Stream in Gyeonggi Province and Seoul, South Korea

Tancheon is a stream in Gyeonggi Province and Seoul, South Korea. The stream is a tributary of the Han River. It begins in Yongin, Gyeonggi Province, flows through Seongnam, and eventually into the Han. It has a total length of 32.66 km.

The area also serves as a large park, and there are paths for both walkers and cyclists on each bank with occasional foot bridges joining the two sides in addition to the bridges built for vehicle traffic. Along the paths there are many benches as well as exercise equipment. The whole area is extremely popular among local residents.

==Toponymy==
The original name for the stream may have been the native Korean word "Sutnae". The meaning of this name was translated into Hanja (Chinese characters) as 炭川; this can then be read in Korean as "Tan-cheon".

The "Sut" or "Tan" part of the name may have come from a place called "Sut-gol" or "Tan-gol"; this was an area along the river that corresponds to the current Taepyeong-dong, Sujin-dong, and Sinheung-dong in Seongnam.
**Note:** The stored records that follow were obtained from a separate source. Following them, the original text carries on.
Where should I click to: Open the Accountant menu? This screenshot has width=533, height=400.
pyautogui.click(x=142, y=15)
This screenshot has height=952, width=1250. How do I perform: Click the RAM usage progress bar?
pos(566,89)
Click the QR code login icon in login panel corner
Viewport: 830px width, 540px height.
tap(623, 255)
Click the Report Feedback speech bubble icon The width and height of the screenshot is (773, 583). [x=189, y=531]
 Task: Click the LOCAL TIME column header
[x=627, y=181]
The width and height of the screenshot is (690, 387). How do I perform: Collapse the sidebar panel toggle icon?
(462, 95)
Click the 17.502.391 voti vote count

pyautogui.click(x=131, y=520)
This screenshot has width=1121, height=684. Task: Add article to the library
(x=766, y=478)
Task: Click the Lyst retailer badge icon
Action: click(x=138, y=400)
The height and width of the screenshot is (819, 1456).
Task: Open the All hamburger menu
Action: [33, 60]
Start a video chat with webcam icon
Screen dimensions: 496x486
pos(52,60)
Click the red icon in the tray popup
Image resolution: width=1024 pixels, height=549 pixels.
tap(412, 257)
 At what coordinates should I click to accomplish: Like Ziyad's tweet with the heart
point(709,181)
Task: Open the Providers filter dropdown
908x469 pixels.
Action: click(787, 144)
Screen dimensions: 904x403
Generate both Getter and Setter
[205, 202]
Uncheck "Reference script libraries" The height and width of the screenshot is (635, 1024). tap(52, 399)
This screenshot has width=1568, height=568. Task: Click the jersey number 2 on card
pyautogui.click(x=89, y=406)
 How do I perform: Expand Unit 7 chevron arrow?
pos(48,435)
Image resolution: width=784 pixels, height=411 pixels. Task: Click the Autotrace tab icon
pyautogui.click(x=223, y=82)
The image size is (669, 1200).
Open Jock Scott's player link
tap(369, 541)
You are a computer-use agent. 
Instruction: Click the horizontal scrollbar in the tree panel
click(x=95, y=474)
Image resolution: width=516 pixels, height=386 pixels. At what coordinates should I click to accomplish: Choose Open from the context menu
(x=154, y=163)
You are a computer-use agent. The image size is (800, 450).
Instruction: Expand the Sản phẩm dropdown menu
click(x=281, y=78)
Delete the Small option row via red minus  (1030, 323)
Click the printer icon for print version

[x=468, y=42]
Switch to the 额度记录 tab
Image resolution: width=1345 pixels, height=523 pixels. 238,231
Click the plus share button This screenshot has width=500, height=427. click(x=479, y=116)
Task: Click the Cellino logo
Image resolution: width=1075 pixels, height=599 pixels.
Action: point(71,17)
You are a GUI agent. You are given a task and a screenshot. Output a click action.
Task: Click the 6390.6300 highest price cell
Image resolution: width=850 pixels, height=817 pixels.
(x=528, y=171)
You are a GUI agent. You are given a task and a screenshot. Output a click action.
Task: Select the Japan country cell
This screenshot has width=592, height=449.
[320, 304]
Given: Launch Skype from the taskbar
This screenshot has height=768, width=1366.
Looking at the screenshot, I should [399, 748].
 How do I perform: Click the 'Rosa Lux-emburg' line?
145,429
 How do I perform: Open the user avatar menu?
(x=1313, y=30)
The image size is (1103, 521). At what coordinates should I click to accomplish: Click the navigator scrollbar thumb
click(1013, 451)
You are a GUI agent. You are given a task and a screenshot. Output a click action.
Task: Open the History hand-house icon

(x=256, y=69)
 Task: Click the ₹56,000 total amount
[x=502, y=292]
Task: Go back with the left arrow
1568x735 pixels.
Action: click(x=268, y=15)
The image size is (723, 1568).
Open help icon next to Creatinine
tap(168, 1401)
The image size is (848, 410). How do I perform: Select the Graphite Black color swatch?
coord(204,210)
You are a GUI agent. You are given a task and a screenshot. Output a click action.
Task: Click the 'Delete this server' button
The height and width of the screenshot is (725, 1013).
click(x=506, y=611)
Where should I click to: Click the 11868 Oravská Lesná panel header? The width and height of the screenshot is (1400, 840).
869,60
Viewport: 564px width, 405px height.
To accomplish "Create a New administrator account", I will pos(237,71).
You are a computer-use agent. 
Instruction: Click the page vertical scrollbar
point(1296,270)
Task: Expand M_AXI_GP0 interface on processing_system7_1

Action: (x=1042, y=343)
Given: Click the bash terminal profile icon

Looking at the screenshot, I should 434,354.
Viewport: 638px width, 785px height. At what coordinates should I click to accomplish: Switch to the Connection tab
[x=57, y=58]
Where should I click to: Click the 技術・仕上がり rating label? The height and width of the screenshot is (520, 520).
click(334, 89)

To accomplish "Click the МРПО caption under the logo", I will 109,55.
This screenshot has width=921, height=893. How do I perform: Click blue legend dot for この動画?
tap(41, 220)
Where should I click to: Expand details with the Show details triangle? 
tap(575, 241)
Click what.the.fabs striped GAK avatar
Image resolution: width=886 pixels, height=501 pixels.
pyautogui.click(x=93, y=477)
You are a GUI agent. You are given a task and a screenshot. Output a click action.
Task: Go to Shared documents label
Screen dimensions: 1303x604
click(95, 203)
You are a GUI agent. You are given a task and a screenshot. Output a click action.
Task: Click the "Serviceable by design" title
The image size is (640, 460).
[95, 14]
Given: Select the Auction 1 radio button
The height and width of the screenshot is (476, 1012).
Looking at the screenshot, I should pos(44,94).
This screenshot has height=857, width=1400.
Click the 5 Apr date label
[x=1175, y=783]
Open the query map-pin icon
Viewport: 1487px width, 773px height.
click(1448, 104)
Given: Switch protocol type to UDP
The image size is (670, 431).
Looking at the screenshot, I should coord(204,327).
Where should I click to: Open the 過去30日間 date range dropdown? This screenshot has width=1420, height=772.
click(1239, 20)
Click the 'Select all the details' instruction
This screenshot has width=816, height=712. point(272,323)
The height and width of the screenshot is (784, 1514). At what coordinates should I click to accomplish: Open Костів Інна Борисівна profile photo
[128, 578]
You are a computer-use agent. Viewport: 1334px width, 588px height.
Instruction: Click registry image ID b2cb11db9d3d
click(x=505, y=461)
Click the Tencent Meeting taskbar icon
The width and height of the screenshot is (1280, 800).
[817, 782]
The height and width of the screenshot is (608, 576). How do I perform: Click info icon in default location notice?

That area was considered to produce much charcoal.

The stream was officially assigned its name during the 1910–1945 Japanese colonial period.

The stream has been known by many other names, such as Geomcheon, Heomcheon, Meonae, Cheonhocheon, and Jancheon.

== Description ==
The stream originates from the mountain Beophwasan in Yongin. It flows north and merges with the stream Dongmakcheon in Gumi-dong. It then merges with the stream Jungcheon in Imae-dong, then with Yangjaecheon in Daechi-dong in Seoul. It then merges into the Han River near Seoul Olympic Stadium. It has a total length of 32.66 km.

There are bicycle lanes and walking paths along the stream. Large apartment complexes line the stream. There is courts for sports such as tennis along the river.

=== Water parks ===
Along the approximately 25-kilometer stretch of the Tancheon that passes through Seongnam, there are five water parks open to the public. They are free of charge and popular with families with young children. The Tancheon water parks are open every year from July 1 to August 31, from 10 a.m. to 8 p.m. At the parks there are changing rooms available as well as many chairs and picnic tables. They can be found at:

- Yatap-dong, in front of Manna Church
- Jeongja-dong, in front of Singi Elementary School
- Geumgok-dong, in front of Bulgok Middle School
- Imae-dong, by the Unjung Stream footpath
- Behind the Bundang district office

== History ==
Before the 1920s, Yangjaecheon and Tancheon merged into the Han river at different points. However, the 1925 flood of the Han River caused the course of the two streams to change. The quality of the water in the river declined in the 1990s, during the rapid development of Seongnam. However, it gradually improved after then.

==Gallery==
These photographs are in order from south to north, i.e. from source to mouth.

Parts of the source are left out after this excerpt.